離婚や再婚は親族関係が変化しますので相続権に大きく関係します。配偶者は常に相続人とされますが、離婚すれば配偶者とその親族とは他人になってしまうので相続権は無くなります。
但し、夫婦間に子がいる場合は夫婦は他人になってしまっても親子関係は変わらないため、子供が被相続人の第一順位の相続人ということができます。相続は血族が重要なポイントとなるため、離婚したとしても子の相続権は残るわけです。
再婚して子をもうけた場合はその子は当然、相続権があります。しかし再婚相手に連れ子がいた場合に、その子供と被相続人とは親子関係がないため子には相続権がありません。
また、法的には婚姻というのが重要で、内縁の妻や夫という間柄では相続権は発生しません。その場合、遺言書で財産を譲ることを書き残したり、特別縁故者として認められれば、相続できる場合もあります。

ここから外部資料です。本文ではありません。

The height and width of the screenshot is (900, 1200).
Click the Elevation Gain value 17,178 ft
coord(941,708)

再婚して双方に連れ子がいる場合、同じ苗字を名乗る異母(あるいは異父)兄弟でありながら相続権は均等ではないため、遺産を巡って関係がギクシャクしてしまう可能性があります。良好な親子関係が築かれていても法律上は妻の子(夫の子)となってしまうからです。

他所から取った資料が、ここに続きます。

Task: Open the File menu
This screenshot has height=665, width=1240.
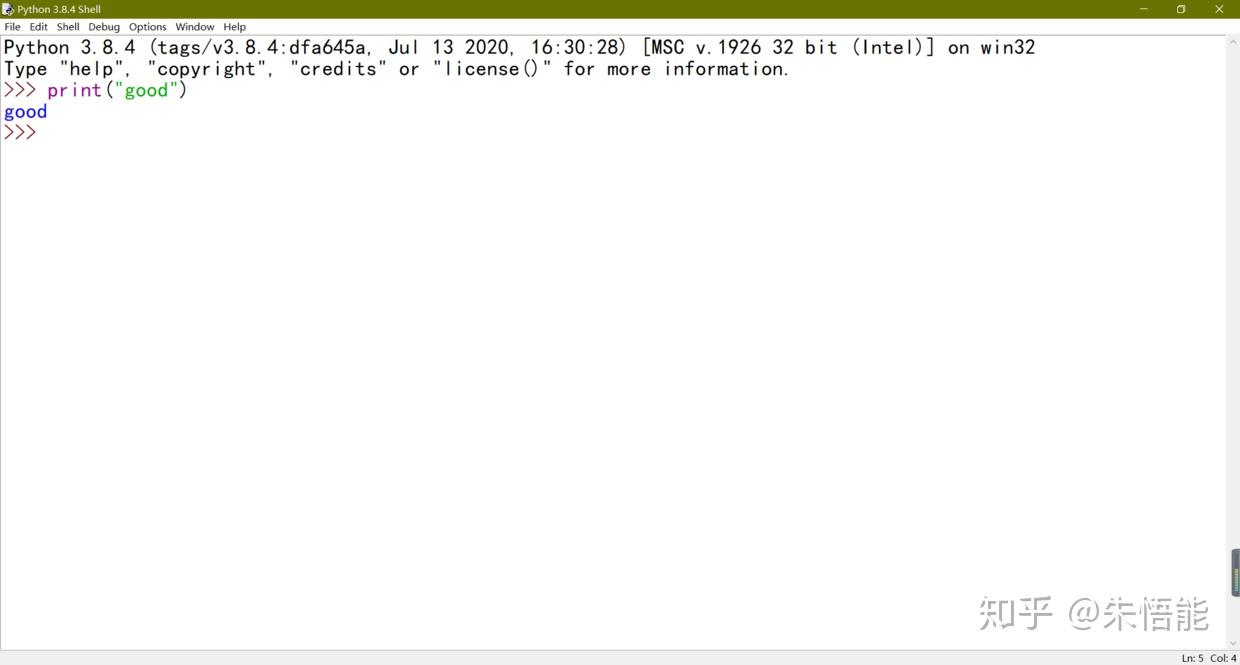Action: click(x=12, y=27)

では再婚した相手の連れ子に相続権を与えるためにはどうすればよいでしょうか。遺言書以外の方法としては、連れ子と養子縁組をすることが考えられます。養子縁組をすると、摘出子の身分を取得するので相続分も同等となります。
再婚相手両方に連れ子がいる場合は、妻と夫の連れ子、夫と妻の連れ子双方で養子縁組することが必要です。養子は養親の相続人である一方で、実親の相続人にもなります。
養子縁組には当事者間で意思があることと、子が15歳未満の場合は親などの法定代理人の承諾が必要になります。養子縁組による親子関係は、離縁することで解消されます。